• EXERCISE OBJECTIVE: From the records below, find each line with the string "checkbox" and copy it.

• Saved data entries:

+ + +

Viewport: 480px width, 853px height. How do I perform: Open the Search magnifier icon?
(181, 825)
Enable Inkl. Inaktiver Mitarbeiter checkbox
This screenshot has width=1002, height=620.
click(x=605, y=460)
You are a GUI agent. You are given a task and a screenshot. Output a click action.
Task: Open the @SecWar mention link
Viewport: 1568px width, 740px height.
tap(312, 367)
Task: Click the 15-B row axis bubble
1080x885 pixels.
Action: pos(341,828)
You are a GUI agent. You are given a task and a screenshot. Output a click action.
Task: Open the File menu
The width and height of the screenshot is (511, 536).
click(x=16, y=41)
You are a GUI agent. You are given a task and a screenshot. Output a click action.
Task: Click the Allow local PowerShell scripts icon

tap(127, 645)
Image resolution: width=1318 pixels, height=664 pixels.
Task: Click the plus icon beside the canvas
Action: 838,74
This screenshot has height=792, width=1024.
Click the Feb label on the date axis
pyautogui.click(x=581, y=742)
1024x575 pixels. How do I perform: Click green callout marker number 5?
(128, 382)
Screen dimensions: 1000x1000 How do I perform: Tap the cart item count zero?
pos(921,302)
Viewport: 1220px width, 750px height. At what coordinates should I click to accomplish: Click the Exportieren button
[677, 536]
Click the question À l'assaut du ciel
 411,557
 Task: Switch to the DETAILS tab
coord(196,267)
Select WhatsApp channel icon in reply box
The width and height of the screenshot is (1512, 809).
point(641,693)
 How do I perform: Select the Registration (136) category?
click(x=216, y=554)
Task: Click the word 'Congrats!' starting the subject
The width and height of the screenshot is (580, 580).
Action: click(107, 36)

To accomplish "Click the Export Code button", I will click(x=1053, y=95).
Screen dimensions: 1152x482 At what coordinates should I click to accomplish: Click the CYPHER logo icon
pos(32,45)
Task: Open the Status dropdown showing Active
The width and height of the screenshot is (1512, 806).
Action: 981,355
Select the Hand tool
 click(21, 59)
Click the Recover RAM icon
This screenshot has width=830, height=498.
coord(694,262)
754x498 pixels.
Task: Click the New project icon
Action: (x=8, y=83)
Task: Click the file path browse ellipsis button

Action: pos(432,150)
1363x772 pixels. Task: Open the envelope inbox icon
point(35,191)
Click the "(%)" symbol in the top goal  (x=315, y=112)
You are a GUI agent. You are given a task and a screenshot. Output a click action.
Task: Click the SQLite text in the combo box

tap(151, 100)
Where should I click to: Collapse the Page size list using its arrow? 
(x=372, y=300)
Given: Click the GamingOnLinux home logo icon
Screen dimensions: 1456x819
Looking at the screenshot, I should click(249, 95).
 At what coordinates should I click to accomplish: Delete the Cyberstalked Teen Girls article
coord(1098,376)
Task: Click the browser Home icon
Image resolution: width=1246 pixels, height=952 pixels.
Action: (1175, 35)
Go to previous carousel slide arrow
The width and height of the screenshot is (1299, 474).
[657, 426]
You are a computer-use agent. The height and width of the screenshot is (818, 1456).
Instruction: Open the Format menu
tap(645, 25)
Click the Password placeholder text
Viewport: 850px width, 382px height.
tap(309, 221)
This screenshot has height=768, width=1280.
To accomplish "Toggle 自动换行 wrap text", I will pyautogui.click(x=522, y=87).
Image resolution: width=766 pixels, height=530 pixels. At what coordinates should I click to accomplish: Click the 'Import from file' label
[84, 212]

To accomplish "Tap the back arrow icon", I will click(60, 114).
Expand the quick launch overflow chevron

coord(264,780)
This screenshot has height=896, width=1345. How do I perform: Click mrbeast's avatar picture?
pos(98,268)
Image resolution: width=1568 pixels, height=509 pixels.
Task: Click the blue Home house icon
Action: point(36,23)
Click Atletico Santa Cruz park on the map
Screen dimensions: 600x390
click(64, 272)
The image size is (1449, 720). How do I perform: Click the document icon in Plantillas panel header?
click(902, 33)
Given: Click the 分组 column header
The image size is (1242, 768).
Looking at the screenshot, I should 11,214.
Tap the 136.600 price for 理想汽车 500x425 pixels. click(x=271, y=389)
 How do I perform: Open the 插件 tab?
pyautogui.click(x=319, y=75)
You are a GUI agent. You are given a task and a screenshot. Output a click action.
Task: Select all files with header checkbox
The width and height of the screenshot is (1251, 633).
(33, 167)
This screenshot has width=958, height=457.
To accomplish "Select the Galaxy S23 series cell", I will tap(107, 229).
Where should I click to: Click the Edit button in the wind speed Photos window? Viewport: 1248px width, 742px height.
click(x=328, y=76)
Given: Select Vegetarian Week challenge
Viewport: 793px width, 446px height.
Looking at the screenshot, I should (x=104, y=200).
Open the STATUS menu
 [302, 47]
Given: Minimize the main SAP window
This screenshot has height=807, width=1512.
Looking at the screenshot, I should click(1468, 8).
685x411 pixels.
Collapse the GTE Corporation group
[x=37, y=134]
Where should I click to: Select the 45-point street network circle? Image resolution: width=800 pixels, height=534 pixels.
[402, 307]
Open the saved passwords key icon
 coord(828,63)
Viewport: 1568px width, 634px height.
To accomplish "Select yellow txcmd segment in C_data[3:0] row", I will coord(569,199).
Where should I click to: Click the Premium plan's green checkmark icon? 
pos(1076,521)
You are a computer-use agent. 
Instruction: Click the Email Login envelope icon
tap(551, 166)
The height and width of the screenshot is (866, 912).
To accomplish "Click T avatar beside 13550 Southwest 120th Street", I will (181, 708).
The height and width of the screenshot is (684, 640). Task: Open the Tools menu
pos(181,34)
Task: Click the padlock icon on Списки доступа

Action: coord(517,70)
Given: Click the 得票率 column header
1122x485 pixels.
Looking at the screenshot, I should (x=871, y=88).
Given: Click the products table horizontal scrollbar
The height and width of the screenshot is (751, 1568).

+ + +

• SOLUTION TO THE PROBLEM:
Enable Inkl. Inaktiver Mitarbeiter checkbox
Task: Select all files with header checkbox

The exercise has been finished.